** Try it **
Set down exactly the lines of the listing below, please, beginning with the first and ending with the line that holds "Coluna Social (97, 130)".

*** Provided entries Section Begins ***

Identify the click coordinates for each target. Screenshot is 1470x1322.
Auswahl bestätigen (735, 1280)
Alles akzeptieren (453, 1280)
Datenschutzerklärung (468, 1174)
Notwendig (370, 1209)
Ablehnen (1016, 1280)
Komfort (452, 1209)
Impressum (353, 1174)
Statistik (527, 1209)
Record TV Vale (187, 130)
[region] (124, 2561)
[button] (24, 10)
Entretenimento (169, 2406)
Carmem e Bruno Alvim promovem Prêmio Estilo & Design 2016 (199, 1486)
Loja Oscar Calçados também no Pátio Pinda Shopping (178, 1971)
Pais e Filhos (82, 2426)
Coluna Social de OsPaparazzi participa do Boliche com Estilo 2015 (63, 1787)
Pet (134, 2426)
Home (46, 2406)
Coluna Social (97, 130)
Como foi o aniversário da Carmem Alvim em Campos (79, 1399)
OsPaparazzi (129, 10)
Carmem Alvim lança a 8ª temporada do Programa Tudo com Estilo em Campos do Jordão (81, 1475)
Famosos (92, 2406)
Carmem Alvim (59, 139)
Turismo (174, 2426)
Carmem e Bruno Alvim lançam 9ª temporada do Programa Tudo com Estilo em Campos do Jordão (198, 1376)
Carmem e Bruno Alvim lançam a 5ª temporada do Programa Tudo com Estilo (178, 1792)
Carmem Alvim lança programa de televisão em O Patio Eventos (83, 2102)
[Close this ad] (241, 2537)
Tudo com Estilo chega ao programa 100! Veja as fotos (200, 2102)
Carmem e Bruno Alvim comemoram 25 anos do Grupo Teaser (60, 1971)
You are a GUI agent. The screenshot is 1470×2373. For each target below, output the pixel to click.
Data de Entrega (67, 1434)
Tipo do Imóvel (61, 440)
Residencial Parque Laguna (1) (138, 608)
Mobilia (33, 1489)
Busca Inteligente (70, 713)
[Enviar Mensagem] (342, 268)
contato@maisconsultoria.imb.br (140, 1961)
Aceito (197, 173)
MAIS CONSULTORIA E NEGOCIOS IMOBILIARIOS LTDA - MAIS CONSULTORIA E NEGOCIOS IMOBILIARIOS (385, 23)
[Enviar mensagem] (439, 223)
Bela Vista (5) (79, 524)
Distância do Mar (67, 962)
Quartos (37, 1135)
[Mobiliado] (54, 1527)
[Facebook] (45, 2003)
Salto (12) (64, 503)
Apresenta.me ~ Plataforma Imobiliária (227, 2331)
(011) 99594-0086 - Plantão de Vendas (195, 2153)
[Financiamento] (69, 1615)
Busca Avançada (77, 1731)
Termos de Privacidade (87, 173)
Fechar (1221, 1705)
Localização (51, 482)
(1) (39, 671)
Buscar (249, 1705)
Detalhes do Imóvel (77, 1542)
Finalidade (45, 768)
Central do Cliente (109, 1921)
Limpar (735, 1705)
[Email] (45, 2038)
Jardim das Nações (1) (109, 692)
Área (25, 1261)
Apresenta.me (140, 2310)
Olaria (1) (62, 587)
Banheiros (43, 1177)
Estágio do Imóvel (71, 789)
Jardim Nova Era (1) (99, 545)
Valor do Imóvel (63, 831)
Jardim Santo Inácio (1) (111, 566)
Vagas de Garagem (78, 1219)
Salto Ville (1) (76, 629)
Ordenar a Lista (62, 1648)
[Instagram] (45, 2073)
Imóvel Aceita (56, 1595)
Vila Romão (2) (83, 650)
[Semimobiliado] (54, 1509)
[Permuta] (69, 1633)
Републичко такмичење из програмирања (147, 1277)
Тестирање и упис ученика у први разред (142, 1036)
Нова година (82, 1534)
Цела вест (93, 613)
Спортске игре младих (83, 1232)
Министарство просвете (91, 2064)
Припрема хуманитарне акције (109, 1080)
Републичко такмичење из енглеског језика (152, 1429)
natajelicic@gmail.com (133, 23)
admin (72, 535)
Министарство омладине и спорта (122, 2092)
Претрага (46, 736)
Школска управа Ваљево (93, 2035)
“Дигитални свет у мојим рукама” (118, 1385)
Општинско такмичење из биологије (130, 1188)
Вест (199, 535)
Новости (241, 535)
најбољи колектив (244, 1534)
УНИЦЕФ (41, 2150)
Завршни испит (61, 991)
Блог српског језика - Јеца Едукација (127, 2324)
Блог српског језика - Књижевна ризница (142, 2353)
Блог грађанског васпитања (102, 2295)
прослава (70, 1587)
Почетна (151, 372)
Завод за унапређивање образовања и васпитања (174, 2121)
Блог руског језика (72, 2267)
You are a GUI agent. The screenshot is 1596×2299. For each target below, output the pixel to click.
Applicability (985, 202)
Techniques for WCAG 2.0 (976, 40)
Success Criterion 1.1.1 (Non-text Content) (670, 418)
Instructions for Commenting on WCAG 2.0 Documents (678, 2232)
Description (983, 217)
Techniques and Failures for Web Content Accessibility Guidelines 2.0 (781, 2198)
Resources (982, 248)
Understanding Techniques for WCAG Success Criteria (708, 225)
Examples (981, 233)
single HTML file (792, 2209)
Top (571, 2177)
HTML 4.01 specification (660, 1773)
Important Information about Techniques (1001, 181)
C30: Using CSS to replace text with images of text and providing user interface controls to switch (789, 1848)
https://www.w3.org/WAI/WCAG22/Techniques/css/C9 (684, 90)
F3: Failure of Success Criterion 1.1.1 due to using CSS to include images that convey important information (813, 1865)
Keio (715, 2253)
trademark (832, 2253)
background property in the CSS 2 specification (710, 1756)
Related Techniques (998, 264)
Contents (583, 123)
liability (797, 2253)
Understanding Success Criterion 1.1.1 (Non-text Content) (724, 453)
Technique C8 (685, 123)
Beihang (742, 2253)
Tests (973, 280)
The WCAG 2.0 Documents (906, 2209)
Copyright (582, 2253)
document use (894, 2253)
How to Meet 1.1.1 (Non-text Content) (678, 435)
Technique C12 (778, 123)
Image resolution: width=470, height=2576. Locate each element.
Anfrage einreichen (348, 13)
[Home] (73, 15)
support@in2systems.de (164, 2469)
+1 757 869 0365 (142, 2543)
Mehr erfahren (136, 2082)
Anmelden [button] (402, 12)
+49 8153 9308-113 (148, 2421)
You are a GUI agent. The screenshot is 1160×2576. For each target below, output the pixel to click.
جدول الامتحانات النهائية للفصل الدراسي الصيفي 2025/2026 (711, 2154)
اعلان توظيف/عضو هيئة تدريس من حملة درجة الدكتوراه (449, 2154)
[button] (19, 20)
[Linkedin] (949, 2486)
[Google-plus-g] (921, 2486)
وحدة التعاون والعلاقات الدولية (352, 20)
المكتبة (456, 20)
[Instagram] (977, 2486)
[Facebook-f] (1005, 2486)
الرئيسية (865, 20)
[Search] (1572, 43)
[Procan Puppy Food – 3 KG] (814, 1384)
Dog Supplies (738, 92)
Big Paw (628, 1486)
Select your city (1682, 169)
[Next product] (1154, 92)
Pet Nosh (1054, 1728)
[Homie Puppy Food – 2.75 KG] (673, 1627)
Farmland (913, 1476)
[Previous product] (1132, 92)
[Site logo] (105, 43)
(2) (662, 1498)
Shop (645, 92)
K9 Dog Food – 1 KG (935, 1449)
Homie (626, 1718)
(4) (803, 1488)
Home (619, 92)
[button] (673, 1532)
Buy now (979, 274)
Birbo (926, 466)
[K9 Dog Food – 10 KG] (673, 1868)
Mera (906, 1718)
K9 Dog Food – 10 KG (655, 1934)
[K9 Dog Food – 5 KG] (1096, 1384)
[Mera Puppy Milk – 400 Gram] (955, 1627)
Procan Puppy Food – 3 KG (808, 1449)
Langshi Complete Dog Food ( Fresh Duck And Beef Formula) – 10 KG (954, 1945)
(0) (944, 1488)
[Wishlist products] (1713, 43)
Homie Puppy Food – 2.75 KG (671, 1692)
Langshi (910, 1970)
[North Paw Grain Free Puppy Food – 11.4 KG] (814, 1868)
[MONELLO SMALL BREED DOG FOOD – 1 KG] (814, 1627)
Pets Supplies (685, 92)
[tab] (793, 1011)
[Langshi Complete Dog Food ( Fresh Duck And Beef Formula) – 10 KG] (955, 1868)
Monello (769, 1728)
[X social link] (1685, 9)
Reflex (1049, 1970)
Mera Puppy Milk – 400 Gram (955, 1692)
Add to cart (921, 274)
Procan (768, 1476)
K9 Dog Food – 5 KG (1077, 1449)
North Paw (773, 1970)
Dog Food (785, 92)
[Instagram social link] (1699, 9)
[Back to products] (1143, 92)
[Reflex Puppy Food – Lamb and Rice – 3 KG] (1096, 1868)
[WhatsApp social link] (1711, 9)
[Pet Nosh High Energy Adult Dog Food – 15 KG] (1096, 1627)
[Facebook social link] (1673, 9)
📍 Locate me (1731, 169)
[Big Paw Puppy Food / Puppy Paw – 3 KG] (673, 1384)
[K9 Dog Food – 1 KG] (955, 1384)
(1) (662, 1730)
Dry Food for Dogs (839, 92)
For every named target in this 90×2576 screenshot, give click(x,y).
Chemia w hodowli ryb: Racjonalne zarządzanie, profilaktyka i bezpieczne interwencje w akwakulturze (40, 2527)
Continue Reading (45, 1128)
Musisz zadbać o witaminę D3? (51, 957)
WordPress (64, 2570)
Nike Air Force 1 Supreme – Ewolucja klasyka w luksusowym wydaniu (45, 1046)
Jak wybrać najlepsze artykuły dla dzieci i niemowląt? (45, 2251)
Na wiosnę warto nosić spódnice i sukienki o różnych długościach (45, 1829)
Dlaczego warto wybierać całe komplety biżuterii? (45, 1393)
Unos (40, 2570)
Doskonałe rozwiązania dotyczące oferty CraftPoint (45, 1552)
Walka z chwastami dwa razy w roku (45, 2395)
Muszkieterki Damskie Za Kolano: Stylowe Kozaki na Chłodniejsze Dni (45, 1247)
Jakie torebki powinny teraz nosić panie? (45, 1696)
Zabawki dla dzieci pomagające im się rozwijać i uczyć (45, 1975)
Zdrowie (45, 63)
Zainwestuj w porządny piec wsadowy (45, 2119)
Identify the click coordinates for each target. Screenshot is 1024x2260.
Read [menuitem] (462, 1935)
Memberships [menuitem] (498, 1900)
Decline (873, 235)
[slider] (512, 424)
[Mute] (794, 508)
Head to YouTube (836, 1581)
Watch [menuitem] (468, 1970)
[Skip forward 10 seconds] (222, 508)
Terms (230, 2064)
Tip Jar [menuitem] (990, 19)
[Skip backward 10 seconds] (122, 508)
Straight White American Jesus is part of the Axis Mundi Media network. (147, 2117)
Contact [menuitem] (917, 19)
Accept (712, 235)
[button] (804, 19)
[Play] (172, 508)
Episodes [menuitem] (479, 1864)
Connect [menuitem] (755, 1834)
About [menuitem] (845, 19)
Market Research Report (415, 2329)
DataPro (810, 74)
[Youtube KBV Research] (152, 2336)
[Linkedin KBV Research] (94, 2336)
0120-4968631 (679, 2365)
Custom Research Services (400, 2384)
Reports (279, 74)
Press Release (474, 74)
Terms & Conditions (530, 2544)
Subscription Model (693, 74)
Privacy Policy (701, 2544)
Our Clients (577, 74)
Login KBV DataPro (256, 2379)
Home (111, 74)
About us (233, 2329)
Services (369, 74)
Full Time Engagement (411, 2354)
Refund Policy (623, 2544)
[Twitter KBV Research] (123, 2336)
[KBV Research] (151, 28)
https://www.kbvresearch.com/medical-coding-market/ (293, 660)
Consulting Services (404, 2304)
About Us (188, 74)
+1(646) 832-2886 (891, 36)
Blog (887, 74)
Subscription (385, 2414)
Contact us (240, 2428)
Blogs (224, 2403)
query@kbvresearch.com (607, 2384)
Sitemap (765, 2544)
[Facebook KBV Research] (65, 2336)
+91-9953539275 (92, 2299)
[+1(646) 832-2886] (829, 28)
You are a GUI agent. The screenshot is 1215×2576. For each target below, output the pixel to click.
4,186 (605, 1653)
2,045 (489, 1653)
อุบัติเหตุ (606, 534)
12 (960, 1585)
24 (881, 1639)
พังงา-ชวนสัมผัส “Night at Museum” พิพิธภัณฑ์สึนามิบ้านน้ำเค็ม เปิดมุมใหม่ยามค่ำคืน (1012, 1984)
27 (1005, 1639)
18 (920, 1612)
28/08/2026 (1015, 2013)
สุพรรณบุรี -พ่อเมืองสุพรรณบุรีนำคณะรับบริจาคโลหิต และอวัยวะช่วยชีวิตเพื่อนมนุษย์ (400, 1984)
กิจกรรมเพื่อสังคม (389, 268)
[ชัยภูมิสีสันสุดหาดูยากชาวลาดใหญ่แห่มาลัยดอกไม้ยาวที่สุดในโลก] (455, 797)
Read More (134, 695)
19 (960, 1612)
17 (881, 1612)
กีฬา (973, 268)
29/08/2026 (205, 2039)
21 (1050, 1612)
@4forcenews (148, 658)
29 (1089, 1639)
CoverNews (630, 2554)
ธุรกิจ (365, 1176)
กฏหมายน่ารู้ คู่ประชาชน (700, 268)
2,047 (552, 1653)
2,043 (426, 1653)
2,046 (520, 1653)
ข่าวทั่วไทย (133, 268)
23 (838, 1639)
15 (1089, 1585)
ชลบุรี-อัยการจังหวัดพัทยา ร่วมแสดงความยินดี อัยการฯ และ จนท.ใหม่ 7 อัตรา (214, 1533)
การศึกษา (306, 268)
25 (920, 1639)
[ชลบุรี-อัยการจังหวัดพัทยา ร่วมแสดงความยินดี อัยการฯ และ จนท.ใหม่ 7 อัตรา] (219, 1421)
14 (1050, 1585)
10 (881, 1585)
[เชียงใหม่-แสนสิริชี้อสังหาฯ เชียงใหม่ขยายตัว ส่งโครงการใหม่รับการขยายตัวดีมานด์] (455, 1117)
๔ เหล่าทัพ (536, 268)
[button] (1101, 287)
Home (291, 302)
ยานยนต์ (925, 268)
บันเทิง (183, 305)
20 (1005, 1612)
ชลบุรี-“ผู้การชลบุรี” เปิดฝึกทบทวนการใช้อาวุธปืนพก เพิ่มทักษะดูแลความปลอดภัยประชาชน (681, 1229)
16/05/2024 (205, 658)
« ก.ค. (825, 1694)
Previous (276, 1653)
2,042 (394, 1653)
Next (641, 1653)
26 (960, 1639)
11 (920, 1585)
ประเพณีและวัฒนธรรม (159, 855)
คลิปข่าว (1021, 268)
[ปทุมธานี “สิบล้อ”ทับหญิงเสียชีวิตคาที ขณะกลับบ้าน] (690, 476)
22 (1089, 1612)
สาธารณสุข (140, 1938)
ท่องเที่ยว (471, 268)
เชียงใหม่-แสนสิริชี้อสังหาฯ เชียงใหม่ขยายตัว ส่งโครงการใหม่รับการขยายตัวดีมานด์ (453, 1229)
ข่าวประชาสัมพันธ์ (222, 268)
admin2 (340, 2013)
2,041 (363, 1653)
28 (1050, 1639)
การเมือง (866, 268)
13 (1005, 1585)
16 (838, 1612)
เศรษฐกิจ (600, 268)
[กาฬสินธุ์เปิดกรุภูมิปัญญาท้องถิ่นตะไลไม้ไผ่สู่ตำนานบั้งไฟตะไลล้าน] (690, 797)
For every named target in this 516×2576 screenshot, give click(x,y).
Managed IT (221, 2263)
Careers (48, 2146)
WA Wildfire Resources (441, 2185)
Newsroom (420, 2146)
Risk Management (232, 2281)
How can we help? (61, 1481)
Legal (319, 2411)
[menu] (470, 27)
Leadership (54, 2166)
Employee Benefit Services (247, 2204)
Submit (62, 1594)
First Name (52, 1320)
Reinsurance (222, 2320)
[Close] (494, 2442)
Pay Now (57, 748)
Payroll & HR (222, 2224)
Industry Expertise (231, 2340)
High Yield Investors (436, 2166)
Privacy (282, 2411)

*** Provided entries Section Ends ***

** Answer section **
Identify the click coordinates for each target. Screenshot is 1470x1322.
Auswahl bestätigen (735, 1280)
Alles akzeptieren (453, 1280)
Datenschutzerklärung (468, 1174)
Notwendig (370, 1209)
Ablehnen (1016, 1280)
Komfort (452, 1209)
Impressum (353, 1174)
Statistik (527, 1209)
Record TV Vale (187, 130)
[region] (124, 2561)
[button] (24, 10)
Entretenimento (169, 2406)
Carmem e Bruno Alvim promovem Prêmio Estilo & Design 2016 (199, 1486)
Loja Oscar Calçados também no Pátio Pinda Shopping (178, 1971)
Pais e Filhos (82, 2426)
Coluna Social de OsPaparazzi participa do Boliche com Estilo 2015 (63, 1787)
Pet (134, 2426)
Home (46, 2406)
Coluna Social (97, 130)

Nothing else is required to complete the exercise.